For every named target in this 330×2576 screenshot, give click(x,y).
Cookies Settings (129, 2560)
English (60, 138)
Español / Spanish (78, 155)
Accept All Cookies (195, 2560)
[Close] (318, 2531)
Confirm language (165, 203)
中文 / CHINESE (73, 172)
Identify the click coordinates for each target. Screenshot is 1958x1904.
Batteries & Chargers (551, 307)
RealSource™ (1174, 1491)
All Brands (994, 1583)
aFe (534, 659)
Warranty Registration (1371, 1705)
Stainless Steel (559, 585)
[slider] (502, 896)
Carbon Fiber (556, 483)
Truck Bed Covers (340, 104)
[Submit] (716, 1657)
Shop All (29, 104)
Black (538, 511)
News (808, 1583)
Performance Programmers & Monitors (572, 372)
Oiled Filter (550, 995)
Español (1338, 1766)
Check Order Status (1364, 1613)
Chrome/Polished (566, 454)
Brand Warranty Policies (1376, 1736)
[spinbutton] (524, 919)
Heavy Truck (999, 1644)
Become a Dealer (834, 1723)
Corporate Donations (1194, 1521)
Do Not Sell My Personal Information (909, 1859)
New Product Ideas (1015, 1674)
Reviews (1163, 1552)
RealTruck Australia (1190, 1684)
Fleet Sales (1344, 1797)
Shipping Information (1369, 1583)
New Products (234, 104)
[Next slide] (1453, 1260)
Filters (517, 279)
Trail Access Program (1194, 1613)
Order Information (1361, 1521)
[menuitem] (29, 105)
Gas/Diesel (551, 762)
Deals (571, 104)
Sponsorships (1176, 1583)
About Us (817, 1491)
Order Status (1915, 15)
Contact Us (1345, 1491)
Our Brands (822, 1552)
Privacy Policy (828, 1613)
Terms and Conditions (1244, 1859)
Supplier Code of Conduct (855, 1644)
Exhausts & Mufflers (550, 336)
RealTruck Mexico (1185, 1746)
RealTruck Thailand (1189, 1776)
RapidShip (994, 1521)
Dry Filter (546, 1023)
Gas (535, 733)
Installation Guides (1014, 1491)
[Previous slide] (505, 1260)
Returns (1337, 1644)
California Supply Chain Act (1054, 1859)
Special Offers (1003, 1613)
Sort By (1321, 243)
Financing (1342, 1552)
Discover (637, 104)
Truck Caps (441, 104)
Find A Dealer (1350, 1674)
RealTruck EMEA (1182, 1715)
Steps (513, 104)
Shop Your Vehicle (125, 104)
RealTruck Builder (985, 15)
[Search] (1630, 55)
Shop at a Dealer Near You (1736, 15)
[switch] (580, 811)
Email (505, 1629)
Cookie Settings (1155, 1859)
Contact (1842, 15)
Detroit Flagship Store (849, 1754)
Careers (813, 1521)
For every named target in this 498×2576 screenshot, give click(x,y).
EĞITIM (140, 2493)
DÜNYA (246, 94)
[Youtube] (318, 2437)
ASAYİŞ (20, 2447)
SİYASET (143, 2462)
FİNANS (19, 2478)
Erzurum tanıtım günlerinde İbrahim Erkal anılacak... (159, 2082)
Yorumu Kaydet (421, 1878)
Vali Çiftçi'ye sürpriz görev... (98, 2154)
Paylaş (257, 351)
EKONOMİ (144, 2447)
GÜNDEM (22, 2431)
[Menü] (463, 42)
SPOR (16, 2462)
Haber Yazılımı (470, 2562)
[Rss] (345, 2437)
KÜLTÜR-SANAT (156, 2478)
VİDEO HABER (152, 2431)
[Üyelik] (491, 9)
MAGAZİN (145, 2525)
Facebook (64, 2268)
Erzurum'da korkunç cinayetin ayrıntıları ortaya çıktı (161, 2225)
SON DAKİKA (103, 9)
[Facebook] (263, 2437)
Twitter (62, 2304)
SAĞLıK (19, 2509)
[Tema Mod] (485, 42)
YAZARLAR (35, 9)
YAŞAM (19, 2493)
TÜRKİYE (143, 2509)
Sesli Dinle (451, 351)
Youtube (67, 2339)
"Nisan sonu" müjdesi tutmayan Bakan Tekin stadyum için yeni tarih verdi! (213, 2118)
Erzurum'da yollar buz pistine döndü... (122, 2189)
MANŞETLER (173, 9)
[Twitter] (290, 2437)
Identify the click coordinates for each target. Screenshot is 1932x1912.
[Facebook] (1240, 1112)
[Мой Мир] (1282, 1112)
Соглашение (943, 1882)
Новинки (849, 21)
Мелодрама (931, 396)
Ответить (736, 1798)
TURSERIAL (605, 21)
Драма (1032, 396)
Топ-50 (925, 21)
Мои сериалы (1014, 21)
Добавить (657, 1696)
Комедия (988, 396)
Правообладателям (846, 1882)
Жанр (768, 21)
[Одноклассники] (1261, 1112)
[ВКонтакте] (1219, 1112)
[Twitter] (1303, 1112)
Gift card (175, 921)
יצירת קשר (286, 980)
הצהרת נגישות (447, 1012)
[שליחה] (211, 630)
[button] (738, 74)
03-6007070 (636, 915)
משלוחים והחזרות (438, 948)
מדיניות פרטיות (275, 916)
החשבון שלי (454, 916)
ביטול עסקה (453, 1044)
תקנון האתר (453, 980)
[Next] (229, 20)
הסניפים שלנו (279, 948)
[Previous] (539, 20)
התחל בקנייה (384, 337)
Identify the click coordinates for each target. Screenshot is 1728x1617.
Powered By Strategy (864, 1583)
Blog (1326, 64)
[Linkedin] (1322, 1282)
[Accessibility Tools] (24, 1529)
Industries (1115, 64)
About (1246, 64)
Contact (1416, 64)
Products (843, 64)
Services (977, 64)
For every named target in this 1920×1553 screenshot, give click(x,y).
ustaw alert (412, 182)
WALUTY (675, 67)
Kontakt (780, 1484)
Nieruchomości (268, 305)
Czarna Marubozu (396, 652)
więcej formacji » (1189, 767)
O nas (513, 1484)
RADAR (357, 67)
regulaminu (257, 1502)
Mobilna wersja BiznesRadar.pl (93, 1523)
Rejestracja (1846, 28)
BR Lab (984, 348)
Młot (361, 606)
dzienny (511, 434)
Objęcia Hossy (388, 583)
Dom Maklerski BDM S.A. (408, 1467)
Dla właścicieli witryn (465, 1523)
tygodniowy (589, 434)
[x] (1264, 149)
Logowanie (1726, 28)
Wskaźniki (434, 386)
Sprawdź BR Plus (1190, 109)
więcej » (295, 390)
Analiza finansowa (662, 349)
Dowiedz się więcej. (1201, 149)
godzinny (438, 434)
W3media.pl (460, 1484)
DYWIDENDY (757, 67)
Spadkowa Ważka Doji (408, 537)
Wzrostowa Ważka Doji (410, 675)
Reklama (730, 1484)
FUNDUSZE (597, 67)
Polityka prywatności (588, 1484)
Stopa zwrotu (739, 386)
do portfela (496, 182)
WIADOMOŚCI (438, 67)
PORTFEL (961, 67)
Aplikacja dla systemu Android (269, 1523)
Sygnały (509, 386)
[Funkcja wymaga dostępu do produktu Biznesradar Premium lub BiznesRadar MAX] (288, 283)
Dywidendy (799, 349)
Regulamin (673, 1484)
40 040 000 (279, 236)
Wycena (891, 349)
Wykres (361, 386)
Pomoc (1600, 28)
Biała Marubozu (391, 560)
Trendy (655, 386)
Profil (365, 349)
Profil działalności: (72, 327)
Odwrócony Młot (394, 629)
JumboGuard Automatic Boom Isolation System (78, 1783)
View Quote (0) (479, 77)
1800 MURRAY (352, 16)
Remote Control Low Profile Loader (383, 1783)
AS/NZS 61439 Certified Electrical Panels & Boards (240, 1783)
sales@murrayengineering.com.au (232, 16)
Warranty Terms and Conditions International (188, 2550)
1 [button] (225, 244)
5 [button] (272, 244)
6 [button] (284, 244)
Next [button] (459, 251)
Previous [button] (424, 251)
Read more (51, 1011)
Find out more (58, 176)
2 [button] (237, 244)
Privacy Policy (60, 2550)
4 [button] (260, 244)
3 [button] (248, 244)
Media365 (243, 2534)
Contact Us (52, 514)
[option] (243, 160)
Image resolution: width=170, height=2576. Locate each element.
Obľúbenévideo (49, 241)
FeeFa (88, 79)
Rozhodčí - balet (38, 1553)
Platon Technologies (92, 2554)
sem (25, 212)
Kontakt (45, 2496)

____________________

Please give again the lines above between the line holding "[Facebook] (263, 2437)" and the line holding "Czarna Marubozu (396, 652)", inclusive, exactly as they are and with nothing added.

EXPECTED ANSWER:
[Facebook] (263, 2437)
Twitter (62, 2304)
SAĞLıK (19, 2509)
[Tema Mod] (485, 42)
YAZARLAR (35, 9)
YAŞAM (19, 2493)
TÜRKİYE (143, 2509)
Sesli Dinle (451, 351)
Youtube (67, 2339)
"Nisan sonu" müjdesi tutmayan Bakan Tekin stadyum için yeni tarih verdi! (213, 2118)
Erzurum'da yollar buz pistine döndü... (122, 2189)
MANŞETLER (173, 9)
[Twitter] (290, 2437)
Identify the click coordinates for each target. Screenshot is 1932x1912.
[Facebook] (1240, 1112)
[Мой Мир] (1282, 1112)
Соглашение (943, 1882)
Новинки (849, 21)
Мелодрама (931, 396)
Ответить (736, 1798)
TURSERIAL (605, 21)
Драма (1032, 396)
Топ-50 (925, 21)
Мои сериалы (1014, 21)
Добавить (657, 1696)
Комедия (988, 396)
Правообладателям (846, 1882)
Жанр (768, 21)
[Одноклассники] (1261, 1112)
[ВКонтакте] (1219, 1112)
[Twitter] (1303, 1112)
Gift card (175, 921)
יצירת קשר (286, 980)
הצהרת נגישות (447, 1012)
[שליחה] (211, 630)
[button] (738, 74)
03-6007070 (636, 915)
משלוחים והחזרות (438, 948)
מדיניות פרטיות (275, 916)
החשבון שלי (454, 916)
ביטול עסקה (453, 1044)
תקנון האתר (453, 980)
[Next] (229, 20)
הסניפים שלנו (279, 948)
[Previous] (539, 20)
התחל בקנייה (384, 337)
Identify the click coordinates for each target. Screenshot is 1728x1617.
Powered By Strategy (864, 1583)
Blog (1326, 64)
[Linkedin] (1322, 1282)
[Accessibility Tools] (24, 1529)
Industries (1115, 64)
About (1246, 64)
Contact (1416, 64)
Products (843, 64)
Services (977, 64)
For every named target in this 1920×1553 screenshot, give click(x,y).
ustaw alert (412, 182)
WALUTY (675, 67)
Kontakt (780, 1484)
Nieruchomości (268, 305)
Czarna Marubozu (396, 652)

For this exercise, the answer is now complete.